- _ACTION ITEM_: Reproduce the lines below exactly, starting at the line that contains "The width and height of the screenshot is (600, 600)." and continuing through the last line.

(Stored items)
──────────
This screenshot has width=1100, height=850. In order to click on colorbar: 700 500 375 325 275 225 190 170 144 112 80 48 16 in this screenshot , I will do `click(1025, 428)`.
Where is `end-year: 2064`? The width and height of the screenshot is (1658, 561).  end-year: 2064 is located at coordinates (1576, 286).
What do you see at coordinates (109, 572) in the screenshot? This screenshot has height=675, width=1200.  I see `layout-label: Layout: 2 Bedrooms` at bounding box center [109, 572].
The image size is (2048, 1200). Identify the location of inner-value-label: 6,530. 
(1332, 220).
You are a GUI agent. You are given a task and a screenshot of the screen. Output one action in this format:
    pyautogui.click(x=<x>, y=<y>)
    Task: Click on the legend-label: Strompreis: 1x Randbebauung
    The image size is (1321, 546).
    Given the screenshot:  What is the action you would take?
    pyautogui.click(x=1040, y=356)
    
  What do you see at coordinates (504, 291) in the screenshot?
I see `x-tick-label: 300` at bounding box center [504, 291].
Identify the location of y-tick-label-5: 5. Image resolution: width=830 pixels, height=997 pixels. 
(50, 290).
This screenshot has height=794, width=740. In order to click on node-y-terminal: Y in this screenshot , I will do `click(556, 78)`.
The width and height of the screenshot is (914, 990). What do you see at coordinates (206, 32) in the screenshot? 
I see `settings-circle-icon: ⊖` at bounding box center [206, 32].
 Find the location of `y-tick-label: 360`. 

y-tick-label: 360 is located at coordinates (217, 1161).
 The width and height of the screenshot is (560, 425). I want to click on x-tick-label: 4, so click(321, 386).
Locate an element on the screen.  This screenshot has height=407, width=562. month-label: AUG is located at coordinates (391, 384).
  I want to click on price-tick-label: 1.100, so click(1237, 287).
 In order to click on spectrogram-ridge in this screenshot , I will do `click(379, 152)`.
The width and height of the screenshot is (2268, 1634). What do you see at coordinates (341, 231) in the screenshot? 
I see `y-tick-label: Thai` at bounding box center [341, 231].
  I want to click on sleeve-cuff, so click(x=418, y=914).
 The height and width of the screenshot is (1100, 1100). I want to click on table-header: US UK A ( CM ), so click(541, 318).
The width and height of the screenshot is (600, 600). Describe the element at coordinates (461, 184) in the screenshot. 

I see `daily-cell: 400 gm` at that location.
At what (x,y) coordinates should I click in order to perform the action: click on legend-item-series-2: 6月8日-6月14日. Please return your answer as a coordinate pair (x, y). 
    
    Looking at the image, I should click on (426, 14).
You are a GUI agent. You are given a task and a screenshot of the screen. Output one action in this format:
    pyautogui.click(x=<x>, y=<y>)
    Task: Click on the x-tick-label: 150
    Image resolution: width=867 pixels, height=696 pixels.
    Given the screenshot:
──────────
- _EXERCISE SOLUTION_:
The width and height of the screenshot is (600, 600). Describe the element at coordinates (461, 184) in the screenshot. 

I see `daily-cell: 400 gm` at that location.
At what (x,y) coordinates should I click in order to perform the action: click on legend-item-series-2: 6月8日-6月14日. Please return your answer as a coordinate pair (x, y). 
    
    Looking at the image, I should click on (426, 14).
You are a GUI agent. You are given a task and a screenshot of the screen. Output one action in this format:
    pyautogui.click(x=<x>, y=<y>)
    Task: Click on the x-tick-label: 150
    Image resolution: width=867 pixels, height=696 pixels.
    Given the screenshot:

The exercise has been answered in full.